NANETTE, revenant avec deux bouteilles et une boite qu’elle présente à M. Guichard.

Monsieur.

GUICHARD.

Je suis marguillier, Nanette ; je veux que tout le monde s’en réjouisse, et pour fêter ma nouvelle dignité, tu vas me donner à déjeuner un bon bifteck.

MADAME GUICHARD, arrangeant les confitures.

Hein ! qu’est-ce que vous avez dit ?

GUICHARD.

J’ai dit un bon bifteck avec des pommes de terre.

MADAME GUICHARD.

Y pensez-vous ? un jour maigre !

GUICHARD.

C’est aujourd’hui maigre ?

À part.

Je n’en sors pas, je vais encore avoir des pruneaux.

Haut.

Mais, ma bonne, je suis marguillier.

MADAME GUICHARD.

Raison de plus pour vous mortifier, pour donner le bon exemple.

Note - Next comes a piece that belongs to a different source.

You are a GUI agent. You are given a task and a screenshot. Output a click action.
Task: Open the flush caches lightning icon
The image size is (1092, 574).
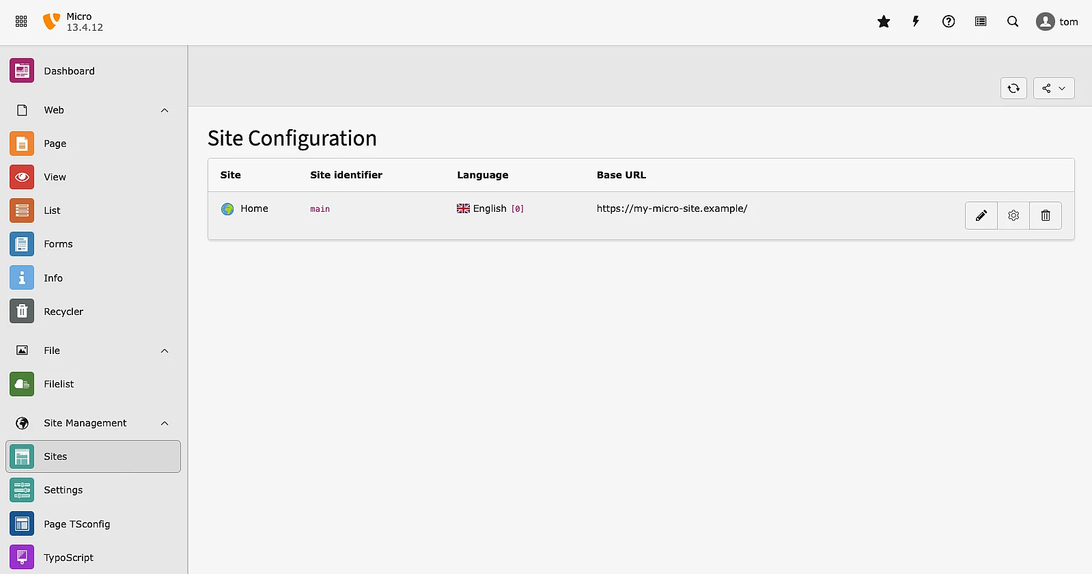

Regardant l’étiquette des bouteilles.

C’est la meilleure ! celle qui est sucrée, n’est-ce pas, Nanette ?

NANETTE.

Oui, Madame.

MADAME GUICHARD.

Vous boirez l’autre, monsieur Guichard.

GUICHARD.

Moi !

Augustin revient auprès de sa mère.

MADAME GUICHARD, souriant.

Ah ! vous êtes gourmand ! vous aimez les chatteries !

Regardant les confitures.

Elles ont bonne mine.

En prenant un peu.

GUICHARD, avançant la main.

Oui, elles doivent être...

MADAME GUICHARD, lui donnant un coup sur les doigts.

Eh bien !...

GUICHARD.

Oh ! merci.

ÉMILIE, bas, à Guichard.

Dites donc, mon tuteur, c’est le moment de lui parler.

GUICHARD, bas.

Tu crois ?

ÉMILIE.

Elle me paraît de bonne humeur.

NANETTE, de même.

Allons, Monsieur.

Augustin, de sa place, fait des signes à son père.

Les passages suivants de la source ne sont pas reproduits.